1. Why am I on this board?
What was the driving passion that encouraged you to join the board initially? Why did you decide on board membership as opposed to another form of volunteerism? What did you hope to gain from the experience? What did you want to learn from the experience?
Answering these questions will help you to identify how your current board experience is or is not providing you with what you had hoped for on signing up. What could you or the board change to increase your satisfaction?
2. Why am I on this board?
Why you? What is your unique contribution to the board’s work? If you were actively recruited to be on the board, why were you targeted? If you were elected, why were you chosen ahead of the other candidates? If you were the only person nominated, why did they choose you instead of nobody at all? Regardless of how you became a board member, you should be able to identify at least one thing that you, and only you, contribute to the board and the station. Answers could be that you have specific skills, character traits, connections or experience. Pin your answer down. If it still eludes you, ask yourself, ‘If I left this board, what would the station lose?'
Once you know what you offer the board, you should ask yourself, ‘How am I contributing? How could I contribute more in the future or in a more effective way?’

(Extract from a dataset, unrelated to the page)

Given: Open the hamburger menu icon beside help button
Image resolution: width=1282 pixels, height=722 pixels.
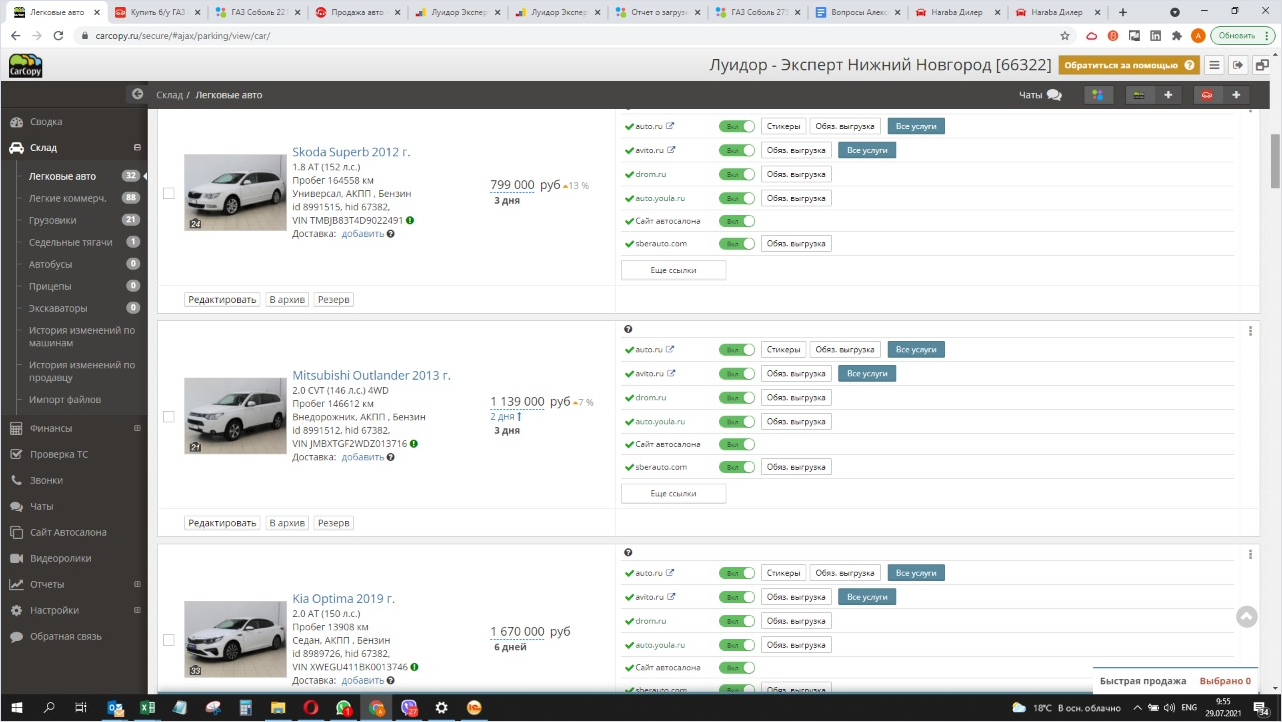Looking at the screenshot, I should (x=1214, y=65).
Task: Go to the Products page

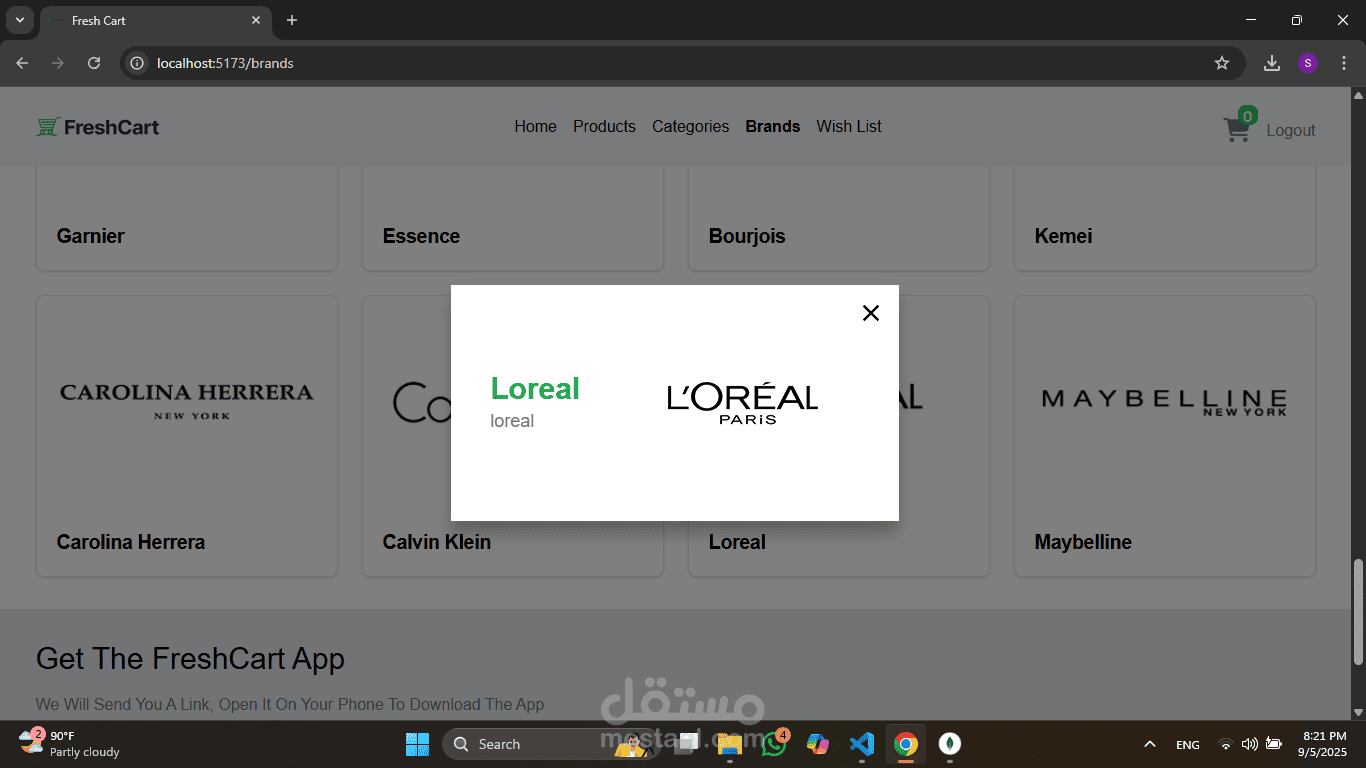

3. Why am I on this board?
Why this board and not the board of another organisation? For long-serving board members, it might be better for you to ask, ‘Why am I still on this board?’ You may have been invited to join the board by someone you liked and respected. You may have taken up the first board opportunity offered to you. Or you may have become a board member because of your long-standing connection with the station in other roles.
Don’t settle for easy answers – particularly if your motivation is dwindling. If answers don’t come to you, try asking yourself, ‘What would have to change for me to be happy with this board?’
Hopefully by answering this one question three ways you will be able to understand why your passion is dwindling, work to reignite it and also generate ideas for positive change at your station.
This resource was adapted from Michelle Taylor’s article ‘Why Am I on this Board? One Question, Three Ways’.